**Task directions:** Look through the data below. Pick out the lines holding the string "will".
BEGIN Input records
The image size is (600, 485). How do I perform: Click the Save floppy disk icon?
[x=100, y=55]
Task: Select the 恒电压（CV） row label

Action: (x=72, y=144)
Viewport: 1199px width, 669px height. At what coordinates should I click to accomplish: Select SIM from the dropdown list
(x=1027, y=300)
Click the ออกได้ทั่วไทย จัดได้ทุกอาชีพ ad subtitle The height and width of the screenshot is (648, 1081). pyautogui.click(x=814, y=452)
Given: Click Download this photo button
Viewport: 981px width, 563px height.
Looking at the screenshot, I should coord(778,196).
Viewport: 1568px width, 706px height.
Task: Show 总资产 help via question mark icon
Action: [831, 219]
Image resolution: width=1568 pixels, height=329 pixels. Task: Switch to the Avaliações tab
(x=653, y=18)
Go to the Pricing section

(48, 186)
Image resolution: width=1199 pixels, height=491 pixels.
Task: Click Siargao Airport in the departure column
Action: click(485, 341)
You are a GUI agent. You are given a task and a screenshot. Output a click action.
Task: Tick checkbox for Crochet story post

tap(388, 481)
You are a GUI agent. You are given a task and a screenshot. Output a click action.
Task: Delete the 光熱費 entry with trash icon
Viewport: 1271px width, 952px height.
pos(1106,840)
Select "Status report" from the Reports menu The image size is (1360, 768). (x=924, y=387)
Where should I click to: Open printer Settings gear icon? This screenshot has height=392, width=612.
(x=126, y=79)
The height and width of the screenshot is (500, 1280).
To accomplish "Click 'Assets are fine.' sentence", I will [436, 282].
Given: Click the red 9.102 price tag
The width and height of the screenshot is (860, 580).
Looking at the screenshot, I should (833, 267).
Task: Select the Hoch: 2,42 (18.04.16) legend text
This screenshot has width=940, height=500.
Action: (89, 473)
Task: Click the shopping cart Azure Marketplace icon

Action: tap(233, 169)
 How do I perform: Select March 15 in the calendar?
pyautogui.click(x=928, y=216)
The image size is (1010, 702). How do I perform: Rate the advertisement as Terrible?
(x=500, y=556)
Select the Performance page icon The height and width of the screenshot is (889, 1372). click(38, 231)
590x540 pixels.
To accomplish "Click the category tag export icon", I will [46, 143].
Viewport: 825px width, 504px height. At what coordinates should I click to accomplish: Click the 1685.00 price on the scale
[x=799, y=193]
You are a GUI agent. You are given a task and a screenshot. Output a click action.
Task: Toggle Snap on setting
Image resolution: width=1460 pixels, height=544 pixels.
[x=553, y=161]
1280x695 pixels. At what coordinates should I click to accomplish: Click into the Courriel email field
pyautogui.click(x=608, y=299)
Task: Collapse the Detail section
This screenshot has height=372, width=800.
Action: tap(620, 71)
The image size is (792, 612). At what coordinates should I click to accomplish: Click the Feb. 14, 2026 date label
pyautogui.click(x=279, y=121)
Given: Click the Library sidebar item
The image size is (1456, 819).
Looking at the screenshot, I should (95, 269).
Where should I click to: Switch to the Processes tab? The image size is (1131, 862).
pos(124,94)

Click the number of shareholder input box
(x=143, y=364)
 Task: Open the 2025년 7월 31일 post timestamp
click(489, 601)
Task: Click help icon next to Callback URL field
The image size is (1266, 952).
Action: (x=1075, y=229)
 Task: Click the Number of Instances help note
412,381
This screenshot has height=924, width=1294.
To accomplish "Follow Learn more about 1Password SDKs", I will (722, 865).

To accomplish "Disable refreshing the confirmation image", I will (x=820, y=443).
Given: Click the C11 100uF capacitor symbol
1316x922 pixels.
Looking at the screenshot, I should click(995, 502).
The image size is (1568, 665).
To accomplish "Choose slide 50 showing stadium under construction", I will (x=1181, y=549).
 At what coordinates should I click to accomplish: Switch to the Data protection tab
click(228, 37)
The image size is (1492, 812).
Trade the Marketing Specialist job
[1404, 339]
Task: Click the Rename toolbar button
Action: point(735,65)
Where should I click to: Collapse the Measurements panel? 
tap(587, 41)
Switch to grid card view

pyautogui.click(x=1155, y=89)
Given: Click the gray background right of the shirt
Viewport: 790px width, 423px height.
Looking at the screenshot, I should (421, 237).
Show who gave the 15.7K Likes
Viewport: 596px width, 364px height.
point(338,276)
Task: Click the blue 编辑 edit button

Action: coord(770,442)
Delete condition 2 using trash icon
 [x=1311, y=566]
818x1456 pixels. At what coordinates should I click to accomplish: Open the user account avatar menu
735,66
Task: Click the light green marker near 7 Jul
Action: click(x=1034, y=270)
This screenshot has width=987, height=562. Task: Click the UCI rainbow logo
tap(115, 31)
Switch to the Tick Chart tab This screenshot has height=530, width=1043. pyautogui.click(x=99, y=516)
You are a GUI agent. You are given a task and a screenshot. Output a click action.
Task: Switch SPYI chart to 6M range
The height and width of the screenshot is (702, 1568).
END Input records
**Output:**
To accomplish "Click 'Assets are fine.' sentence", I will [436, 282].
To accomplish "Click the category tag export icon", I will [46, 143].
To accomplish "Follow Learn more about 1Password SDKs", I will (722, 865).
To accomplish "Disable refreshing the confirmation image", I will (x=820, y=443).
To accomplish "Choose slide 50 showing stadium under construction", I will (x=1181, y=549).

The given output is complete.